Laf kalabalıklarıyla yazıyı doldurmak bu olsa gerek. Umarım oruçlu insanlar bu yazıya denk gelmemişlerdir.

Obama'ya yapılan yalakalıklar beni ilgilendirmez lakin Türk halkını ve Ortadoğu'yu hiçbir zaman anlamayacak sayın Özdil; iki noktayı kaçırıyorsunuz veya bilip de bilmemezlikten geliyorsunuz. Birincisi, bu halk, diğer Ortadoğu halkları gibi, genel anlamda Amerikan karşıtıdır lakin, Obama göreve geldiğinde, tüm İslam dünyasında, Bush hükümetinin barbarlıklarının bitebileceği yanılgısı, yani bir umut vardı ki buna, Amerikan anarşist ve özgürlükçü sol aydınlar gibi, ben de gülüp geçmiştim. İkincisi, Amerikan hükümeti de, Türk hükümeti de Ermenilere yapılanların soykırım olduğunun farkındalar. Neden Türk hükümeti bu olayın tarihçilere bırakılmasını istiyor? Olayın bilimsel aydınlığa kavuşması için değil, zaten herşey ortada, fakat "resmi tarih" adamlarını oraya oturtup, inkar ettirmek ve buna bilimsel gerçek demek için bu talepte bulunuyorlar. Amerikan hükümeti de olanların farkında fakat onlar da her an soykırım kartının cebinde olması ve böylece Türkiye'ye istediklerini yaptırabilmek için kabul etmiyor. Türk devleti de her sene Amerikan tarih adamlarına, bu milletin cebinden çıkan milyonlarca dolarları boca ediyor, her sene bu olay halı altına itiliyor. Türkiye Cumhuriyeti, soykırımın kabul edilmesinden korkar, çünkü soykırımcı kadrodan isimler, cumhuriyeti de kurmuşlardır. Çünkü, cumhuriyeti kuranlar, İttihatçı kadrodan, ideolojik bakımdan farksızdırlar, yani ırkçıdırlar, bu da Kürtlere sonrasında yapılan katliamları ve diğer halkların Türkleştirilmesini açıklar. Çünkü, Ermeni sorununu kabul etmek, Türkiye Cumhuriyeti devletinin ırkçı bir devlet olduğunu kabul etmektir. Bugün bunun inkarı, dünyanın düz olduğunu iddia etmekten farksızdır. Ve Özdil, siz, bu ırkçılığı sürdürmek için, tüm Ermenileri hedef gösteriyor, okuyucularınızı dolduruyorsunuz. Bu insan öğütücü makinenin, insan olmayan, metalleşmiş, oksitlenmiş, olmazsa olmaz bir dişlisisiniz.

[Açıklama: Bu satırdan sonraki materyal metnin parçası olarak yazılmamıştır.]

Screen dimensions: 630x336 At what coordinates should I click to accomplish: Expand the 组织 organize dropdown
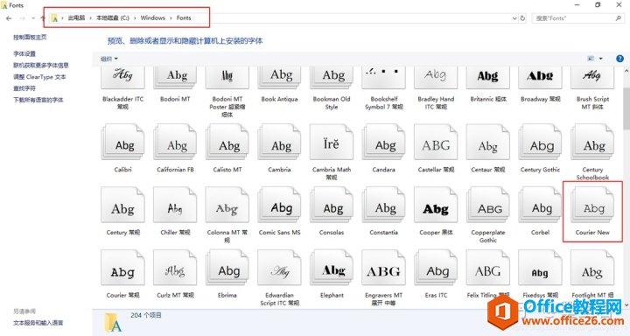click(x=109, y=59)
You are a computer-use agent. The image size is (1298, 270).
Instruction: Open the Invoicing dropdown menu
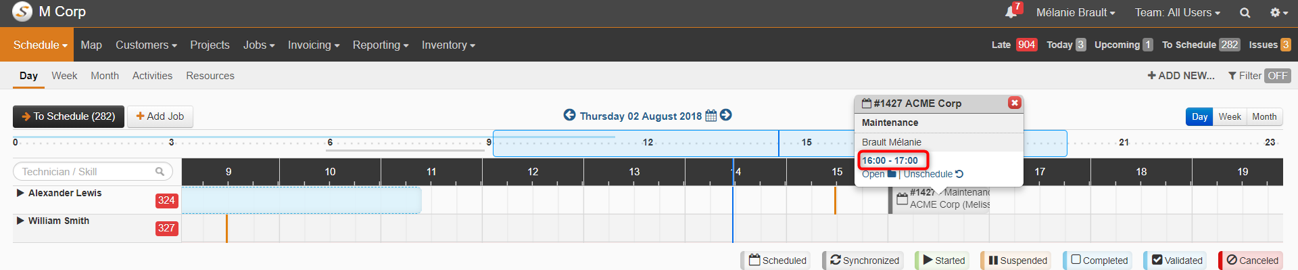(x=314, y=45)
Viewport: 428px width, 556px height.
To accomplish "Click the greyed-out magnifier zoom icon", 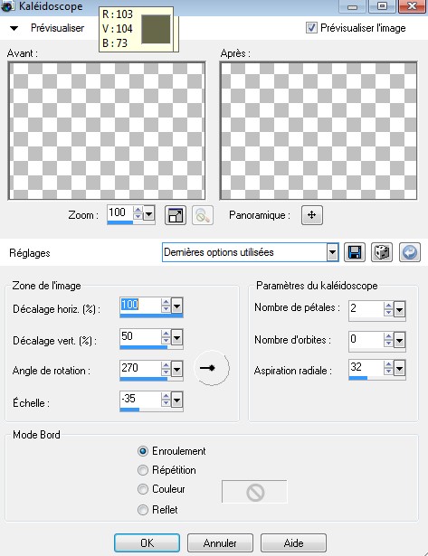I will coord(203,215).
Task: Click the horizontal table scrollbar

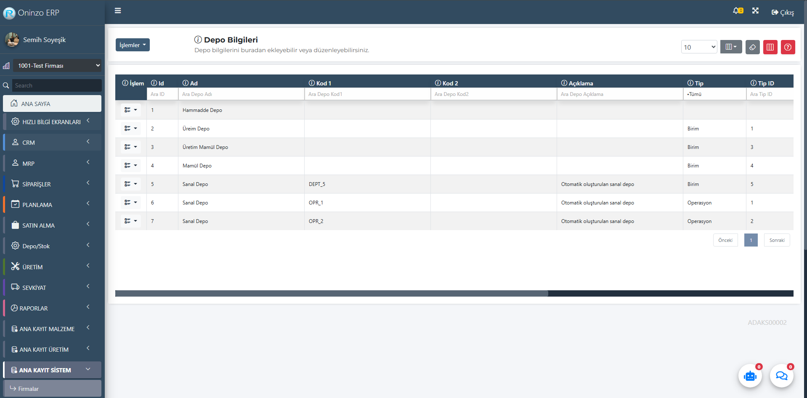Action: [332, 293]
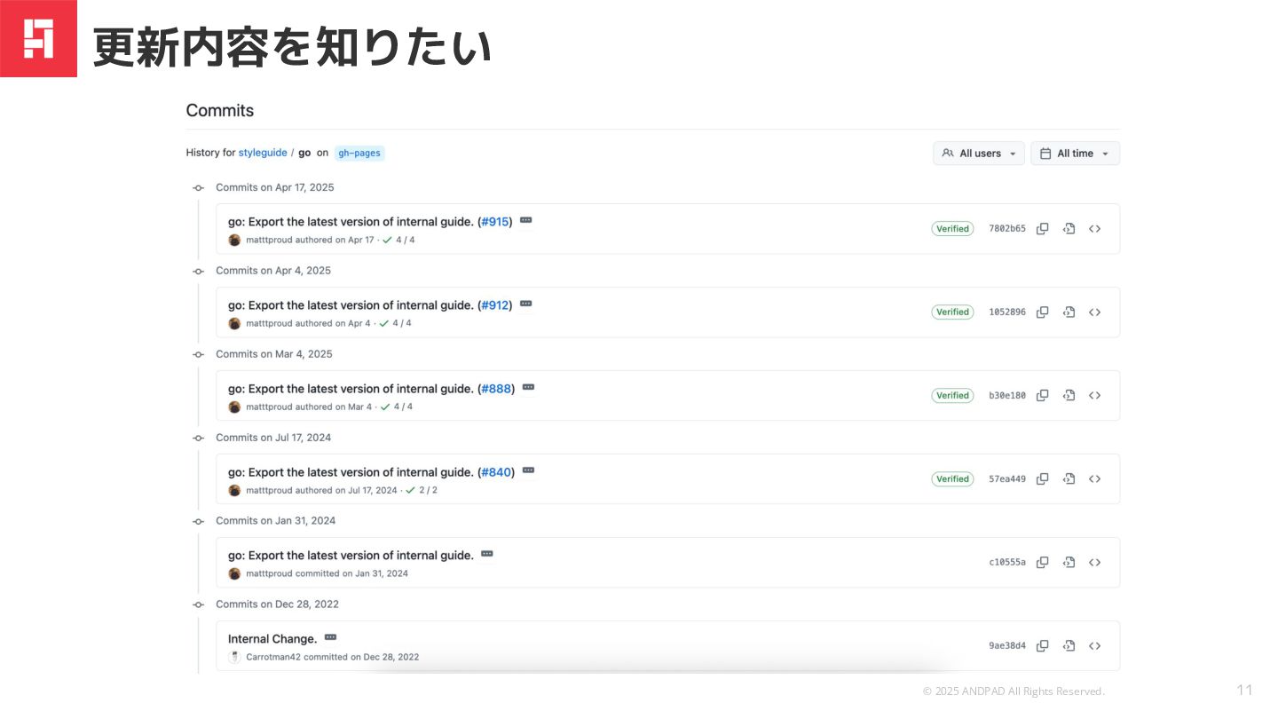Viewport: 1278px width, 719px height.
Task: Browse repository at commit 1052896
Action: pyautogui.click(x=1094, y=312)
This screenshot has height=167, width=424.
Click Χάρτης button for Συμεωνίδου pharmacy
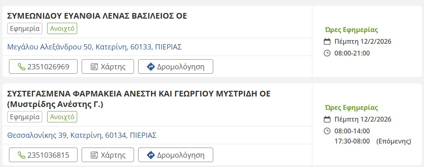107,66
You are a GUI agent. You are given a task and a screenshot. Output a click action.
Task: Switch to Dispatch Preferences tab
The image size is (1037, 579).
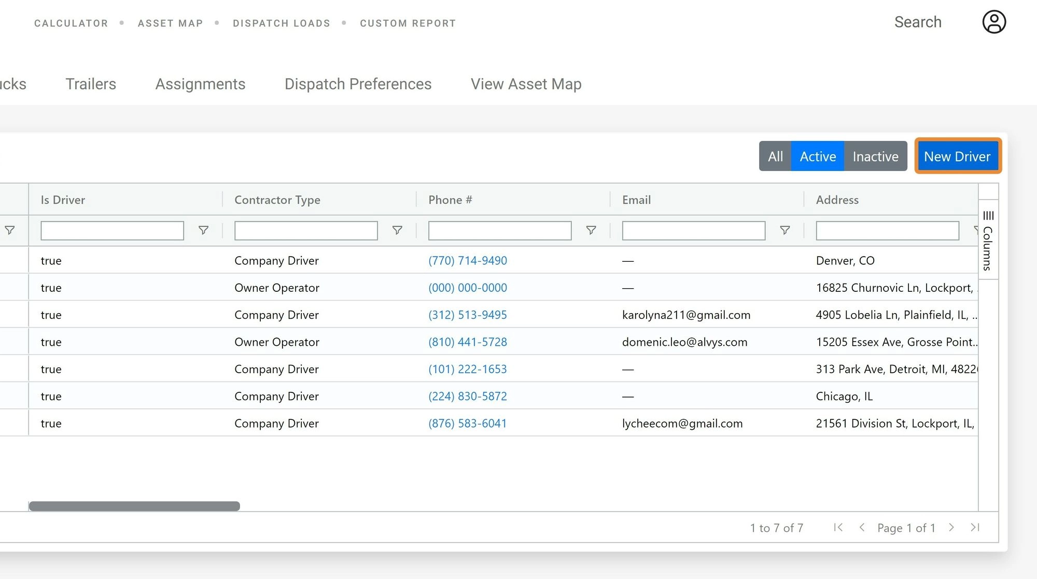(x=358, y=84)
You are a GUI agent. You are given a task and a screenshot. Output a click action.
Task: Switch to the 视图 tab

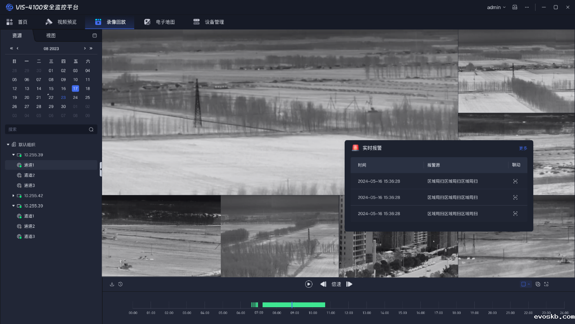coord(51,35)
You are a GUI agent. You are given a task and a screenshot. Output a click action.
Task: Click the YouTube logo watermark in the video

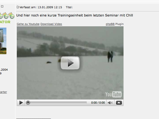click(113, 94)
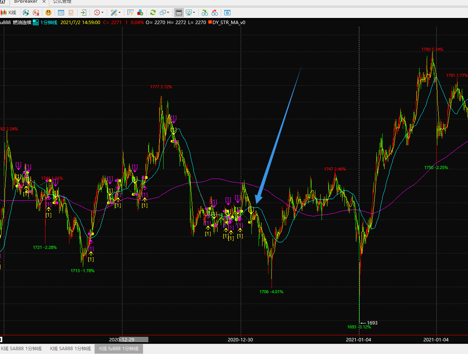Screen dimensions: 468x354
Task: Select the K线 fu888 1分钟线 bottom tab
Action: click(119, 349)
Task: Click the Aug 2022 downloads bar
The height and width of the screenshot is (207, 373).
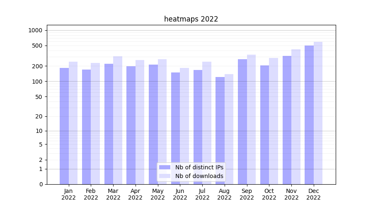Action: point(229,129)
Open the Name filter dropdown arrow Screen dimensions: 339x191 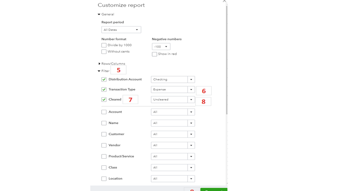[191, 123]
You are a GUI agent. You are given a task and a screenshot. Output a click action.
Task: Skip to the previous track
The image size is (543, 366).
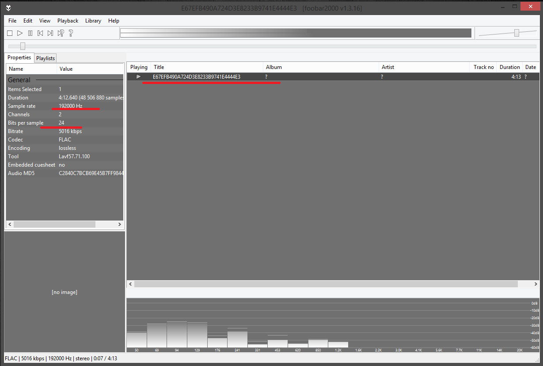40,33
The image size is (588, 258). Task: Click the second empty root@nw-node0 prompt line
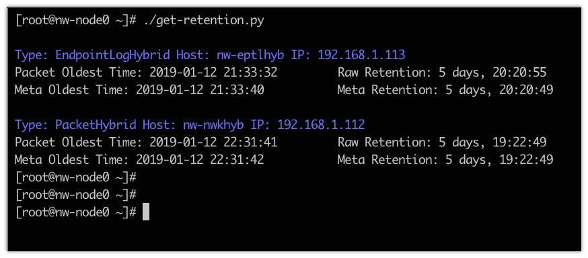pyautogui.click(x=76, y=194)
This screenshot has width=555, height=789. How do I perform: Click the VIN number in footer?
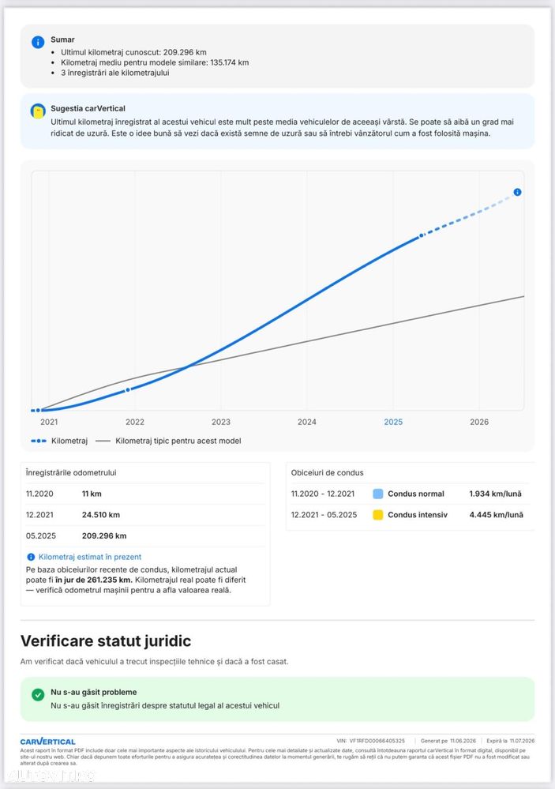point(377,741)
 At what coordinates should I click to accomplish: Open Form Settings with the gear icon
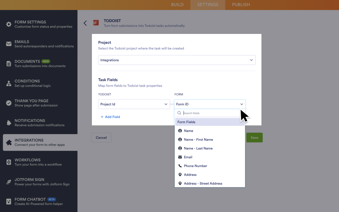tap(8, 24)
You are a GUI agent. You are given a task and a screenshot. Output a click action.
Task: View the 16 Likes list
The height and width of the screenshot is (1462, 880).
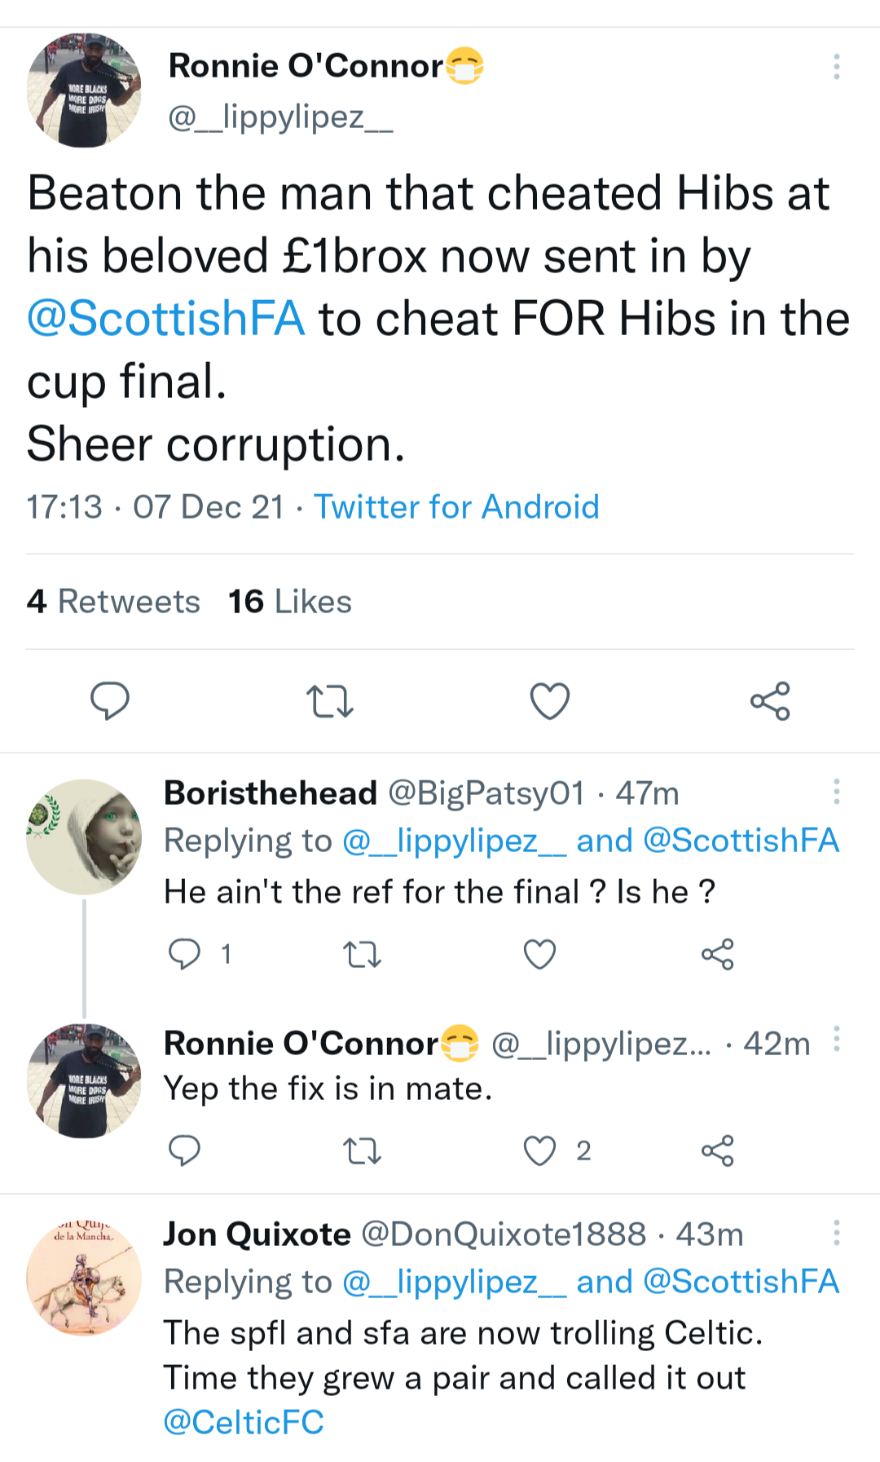tap(289, 602)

Yazısını şöyle bitiriyor sayın Özdil:
Değerli gençler...


Efendim?
Benim neslim üzerine düşeni yaptı.
Bundan sonrası sizin neslinize bağlı!


Sizin nesliniz, bu ülkenin yerlilerini, Ermenileri öldürdü, isimlerini değiştirdi, toplumun en alt kademelerine itti, kendi ülkelerinde mülteci konumuna soktu, evlerinden sürdü, mallarına el koydu, öldürenleri kahraman ilan etti. Bu topraklarda 5 kişiden biri yabancı uyruklu iken, şimdi %99'u Türk-Müslüman diye övünüyorsunuz. Üstünüze düşen bu muydu? Bizden ne istiyorsunuz? Son noktayı koymayı, bu ülkede kalan bir avuç Ermeni'yi de biz mi yok edelim? Yıllardır Kurtuluş Savaşı diye anlattığınız, komutanlarınızın nemalandığı iç savaşa, zafer diye böbürlendiğiniz katliamlara bir yenisini de biz ekleyelim, yeni bir sözde Kurtuluş Savaşı mı başlatalım?

Bu yazıyı yazmakla vakit kaybettim, şimdi giden zamanım gibi yok ol, yok ol, yok ol.